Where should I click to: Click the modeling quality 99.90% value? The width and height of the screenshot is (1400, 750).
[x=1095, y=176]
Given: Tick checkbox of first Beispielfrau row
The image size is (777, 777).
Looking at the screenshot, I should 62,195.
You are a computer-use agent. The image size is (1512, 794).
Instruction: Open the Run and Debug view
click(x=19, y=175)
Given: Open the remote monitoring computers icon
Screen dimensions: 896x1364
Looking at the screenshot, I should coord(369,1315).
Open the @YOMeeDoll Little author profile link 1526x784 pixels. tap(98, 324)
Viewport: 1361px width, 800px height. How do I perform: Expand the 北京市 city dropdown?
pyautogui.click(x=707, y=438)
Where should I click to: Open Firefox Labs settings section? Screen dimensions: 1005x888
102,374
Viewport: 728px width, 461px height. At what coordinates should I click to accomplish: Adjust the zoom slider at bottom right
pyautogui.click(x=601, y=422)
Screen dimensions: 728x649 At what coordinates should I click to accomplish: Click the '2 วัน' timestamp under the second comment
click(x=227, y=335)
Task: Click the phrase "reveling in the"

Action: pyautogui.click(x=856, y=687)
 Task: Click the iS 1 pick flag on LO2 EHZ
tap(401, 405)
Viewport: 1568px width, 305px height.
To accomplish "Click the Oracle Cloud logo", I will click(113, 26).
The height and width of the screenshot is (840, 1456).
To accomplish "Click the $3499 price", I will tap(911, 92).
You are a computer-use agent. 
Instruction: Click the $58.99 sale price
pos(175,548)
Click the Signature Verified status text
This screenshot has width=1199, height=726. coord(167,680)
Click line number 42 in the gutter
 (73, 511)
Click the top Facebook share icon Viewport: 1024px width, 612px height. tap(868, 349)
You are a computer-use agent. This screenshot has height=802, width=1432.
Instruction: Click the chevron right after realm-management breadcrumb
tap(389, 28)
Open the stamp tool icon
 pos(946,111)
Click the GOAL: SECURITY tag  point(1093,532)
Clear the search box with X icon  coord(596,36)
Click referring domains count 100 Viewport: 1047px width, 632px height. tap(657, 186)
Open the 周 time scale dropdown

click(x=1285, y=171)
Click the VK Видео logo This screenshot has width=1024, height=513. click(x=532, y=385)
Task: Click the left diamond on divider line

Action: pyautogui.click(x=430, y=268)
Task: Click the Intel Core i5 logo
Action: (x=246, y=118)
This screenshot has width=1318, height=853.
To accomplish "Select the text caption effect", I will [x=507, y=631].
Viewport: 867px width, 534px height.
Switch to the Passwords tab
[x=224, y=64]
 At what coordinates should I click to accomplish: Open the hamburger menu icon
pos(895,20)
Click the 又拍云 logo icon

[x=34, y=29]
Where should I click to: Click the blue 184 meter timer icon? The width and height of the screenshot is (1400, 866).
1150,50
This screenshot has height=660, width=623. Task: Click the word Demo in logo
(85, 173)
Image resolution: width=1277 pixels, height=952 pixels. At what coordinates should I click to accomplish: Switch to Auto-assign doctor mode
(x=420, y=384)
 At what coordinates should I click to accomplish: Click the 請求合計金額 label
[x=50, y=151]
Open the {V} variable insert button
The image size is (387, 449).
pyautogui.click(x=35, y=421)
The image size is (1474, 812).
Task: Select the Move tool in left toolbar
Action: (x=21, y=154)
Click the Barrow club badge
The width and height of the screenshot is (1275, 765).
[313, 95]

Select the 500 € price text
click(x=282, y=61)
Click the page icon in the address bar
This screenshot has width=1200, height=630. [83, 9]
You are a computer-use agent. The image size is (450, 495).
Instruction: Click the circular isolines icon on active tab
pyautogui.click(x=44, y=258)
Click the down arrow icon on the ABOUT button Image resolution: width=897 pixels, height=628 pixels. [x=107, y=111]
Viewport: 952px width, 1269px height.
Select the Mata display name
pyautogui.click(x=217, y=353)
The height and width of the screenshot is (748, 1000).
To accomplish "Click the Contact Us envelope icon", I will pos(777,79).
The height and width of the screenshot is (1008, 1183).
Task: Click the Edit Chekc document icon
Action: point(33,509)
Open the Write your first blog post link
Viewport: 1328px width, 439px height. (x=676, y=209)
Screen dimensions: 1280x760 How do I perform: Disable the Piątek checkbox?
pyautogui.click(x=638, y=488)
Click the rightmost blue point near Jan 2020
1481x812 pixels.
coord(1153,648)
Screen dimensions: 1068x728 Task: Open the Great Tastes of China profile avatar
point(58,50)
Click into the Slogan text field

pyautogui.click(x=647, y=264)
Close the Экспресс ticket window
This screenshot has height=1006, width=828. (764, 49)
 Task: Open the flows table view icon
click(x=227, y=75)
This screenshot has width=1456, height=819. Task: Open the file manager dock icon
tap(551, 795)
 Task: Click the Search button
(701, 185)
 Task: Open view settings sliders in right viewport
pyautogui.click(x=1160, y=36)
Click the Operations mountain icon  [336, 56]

**WHAT IS ASKED**
Format the items above as a JSON list of strings, one string per line, leaving out blank lines.

**WRITTEN RESPONSE**
[
  "Where should I click to: Click the modeling quality 99.90% value? The width and height of the screenshot is (1400, 750).",
  "[x=1095, y=176]",
  "Given: Tick checkbox of first Beispielfrau row",
  "The image size is (777, 777).",
  "Looking at the screenshot, I should 62,195.",
  "You are a computer-use agent. The image size is (1512, 794).",
  "Instruction: Open the Run and Debug view",
  "click(x=19, y=175)",
  "Given: Open the remote monitoring computers icon",
  "Screen dimensions: 896x1364",
  "Looking at the screenshot, I should coord(369,1315).",
  "Open the @YOMeeDoll Little author profile link 1526x784 pixels. tap(98, 324)",
  "Viewport: 1361px width, 800px height. How do I perform: Expand the 北京市 city dropdown?",
  "pyautogui.click(x=707, y=438)",
  "Where should I click to: Open Firefox Labs settings section? Screen dimensions: 1005x888",
  "102,374",
  "Viewport: 728px width, 461px height. At what coordinates should I click to accomplish: Adjust the zoom slider at bottom right",
  "pyautogui.click(x=601, y=422)",
  "Screen dimensions: 728x649 At what coordinates should I click to accomplish: Click the '2 วัน' timestamp under the second comment",
  "click(x=227, y=335)",
  "Task: Click the phrase \"reveling in the\"",
  "Action: pyautogui.click(x=856, y=687)",
  " Task: Click the iS 1 pick flag on LO2 EHZ",
  "tap(401, 405)",
  "Viewport: 1568px width, 305px height.",
  "To accomplish \"Click the Oracle Cloud logo\", I will click(113, 26).",
  "The height and width of the screenshot is (840, 1456).",
  "To accomplish \"Click the $3499 price\", I will tap(911, 92).",
  "You are a computer-use agent. ",
  "Instruction: Click the $58.99 sale price",
  "pos(175,548)",
  "Click the Signature Verified status text",
  "This screenshot has width=1199, height=726. coord(167,680)",
  "Click line number 42 in the gutter",
  " (73, 511)",
  "Click the top Facebook share icon Viewport: 1024px width, 612px height. tap(868, 349)",
  "You are a computer-use agent. This screenshot has height=802, width=1432.",
  "Instruction: Click the chevron right after realm-management breadcrumb",
  "tap(389, 28)",
  "Open the stamp tool icon",
  " pos(946,111)",
  "Click the GOAL: SECURITY tag  point(1093,532)",
  "Clear the search box with X icon  coord(596,36)",
  "Click referring domains count 100 Viewport: 1047px width, 632px height. tap(657, 186)",
  "Open the 周 time scale dropdown",
  "click(x=1285, y=171)",
  "Click the VK Видео logo This screenshot has width=1024, height=513. click(x=532, y=385)",
  "Task: Click the left diamond on divider line",
  "Action: pyautogui.click(x=430, y=268)",
  "Task: Click the Intel Core i5 logo",
  "Action: (x=246, y=118)",
  "This screenshot has width=1318, height=853.",
  "To accomplish \"Select the text caption effect\", I will [x=507, y=631].",
  "Viewport: 867px width, 534px height.",
  "Switch to the Passwords tab",
  "[x=224, y=64]",
  " At what coordinates should I click to accomplish: Open the hamburger menu icon",
  "pos(895,20)",
  "Click the 又拍云 logo icon",
  "[x=34, y=29]",
  "Where should I click to: Click the blue 184 meter timer icon? The width and height of the screenshot is (1400, 866).",
  "1150,50",
  "This screenshot has height=660, width=623. Task: Click the word Demo in logo",
  "(85, 173)",
  "Image resolution: width=1277 pixels, height=952 pixels. At what coordinates should I click to accomplish: Switch to Auto-assign doctor mode",
  "(x=420, y=384)",
  " At what coordinates should I click to accomplish: Click the 請求合計金額 label",
  "[x=50, y=151]",
  "Open the {V} variable insert button",
  "The image size is (387, 449).",
  "pyautogui.click(x=35, y=421)",
  "The image size is (1474, 812).",
  "Task: Select the Move tool in left toolbar",
  "Action: (x=21, y=154)",
  "Click the Barrow club badge",
  "The width and height of the screenshot is (1275, 765).",
  "[313, 95]",
  "Select the 500 € price text",
  "click(x=282, y=61)",
  "Click the page icon in the address bar",
  "This screenshot has width=1200, height=630. [83, 9]",
  "You are a computer-use agent. The image size is (450, 495).",
  "Instruction: Click the circular isolines icon on active tab",
  "pyautogui.click(x=44, y=258)",
  "Click the down arrow icon on the ABOUT button Image resolution: width=897 pixels, height=628 pixels. [x=107, y=111]",
  "Viewport: 952px width, 1269px height.",
  "Select the Mata display name",
  "pyautogui.click(x=217, y=353)",
  "The height and width of the screenshot is (748, 1000).",
  "To accomplish \"Click the Contact Us envelope icon\", I will pos(777,79).",
  "The height and width of the screenshot is (1008, 1183).",
  "Task: Click the Edit Chekc document icon",
  "Action: point(33,509)",
  "Open the Write your first blog post link",
  "Viewport: 1328px width, 439px height. (x=676, y=209)",
  "Screen dimensions: 1280x760 How do I perform: Disable the Piątek checkbox?",
  "pyautogui.click(x=638, y=488)",
  "Click the rightmost blue point near Jan 2020",
  "1481x812 pixels.",
  "coord(1153,648)",
  "Screen dimensions: 1068x728 Task: Open the Great Tastes of China profile avatar",
  "point(58,50)",
  "Click into the Slogan text field",
  "pyautogui.click(x=647, y=264)",
  "Close the Экспресс ticket window",
  "This screenshot has height=1006, width=828. (764, 49)",
  " Task: Open the flows table view icon",
  "click(x=227, y=75)",
  "This screenshot has width=1456, height=819. Task: Open the file manager dock icon",
  "tap(551, 795)",
  " Task: Click the Search button",
  "(701, 185)",
  " Task: Open view settings sliders in right viewport",
  "pyautogui.click(x=1160, y=36)",
  "Click the Operations mountain icon  [336, 56]"
]